Şiddetli geçimsizlik yaşayan M.A. ile E.A. çifti boşanmak için 1. Aile Mahkemesi'ne karşılıklı boşanma davası açtı. Davacı - davalı E.A., kocasının kendisine şiddet uyguladığını öne sürdü. Davalı-davacı koca M.A. ise, eşinin, ailesinin evliliklerine müdahale etmesine sessiz kaldığını ve sürekli kendisinden bütçesini aşan taleplerde bulunduğunu iddia etti. Tarafları eşit kusurlu bulan mahkeme, çiftin boşanmasına, E.A.'ya 250 lira tedbir, 250 lira da yoksulluk nafakası bağlanmasına hükmetti. Maddi ve manevi tazminat talebinin reddedildiği kararı koca temyiz etti. Yargıtay 2. Hukuk Dairesi bozdu. 1. Aile Mahkemesi ilk kararında direnince devreye Yargıtay Hukuk Genel Kurulu girdi.

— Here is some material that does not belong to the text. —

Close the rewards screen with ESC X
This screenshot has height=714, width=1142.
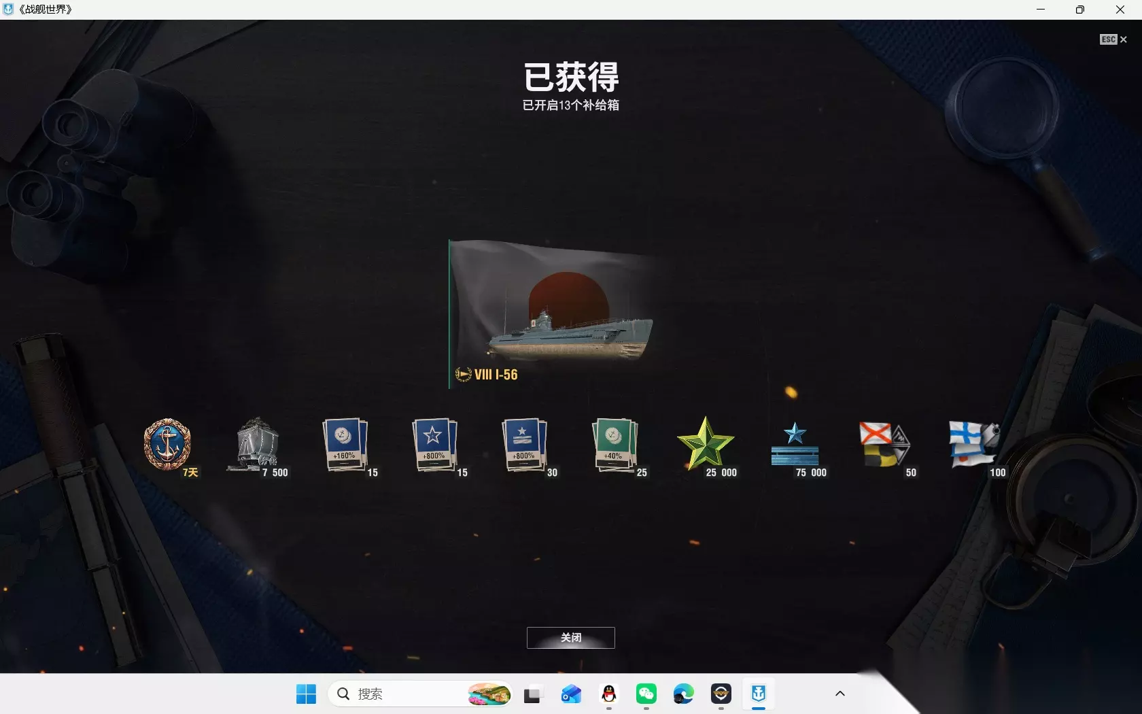[x=1113, y=39]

Emsal bir karara imza atan Genel Kurul, evliliğine müdahalelere sessiz kalıp, eşinin maddi gücünden fazla istekte bulunan kadının ağır kusurlu olduğuna hükmetti. Genel Kurul, kadına verilen nafakanın yasaya aykırı olduğuna dikkat çekti. Genel Kurul kararında, "Tanık beyanlarında kadının, ailesinin evliliğine müdahalesine sessiz kaldığı, eşinden maddi gücünün üstünde isteklerde bulunduğu ifade edilmiştir. Evlilik birliğinin sarsılmasına neden olan olaylarda erkeğin de kusuru bulunmakla birlikte kadın eşin daha fazla kusurlu olduğunun kabulü gerekir. Hal böyleyken boşanmaya yol açan olaylarda ağır kusurlu olan davacı kadın yararına yoksulluk nafakasına hükmedilemeyeceği gibi kocanın talep ettiği maddi ve manevi tazminat taleplerinin reddi yönünde direnme kararı verilmesi usul ve yasaya aykırıdır. Kararın bozulmasına oy birliği ile karar verildi" ifadeleri yer aldı.
Kararla birlikte; cebinde olmayan parayı isteyen kadının ekonomik şiddet uyguladığı kocasına manevi ve maddi tazminat ödemesinin önü açılmış oldu.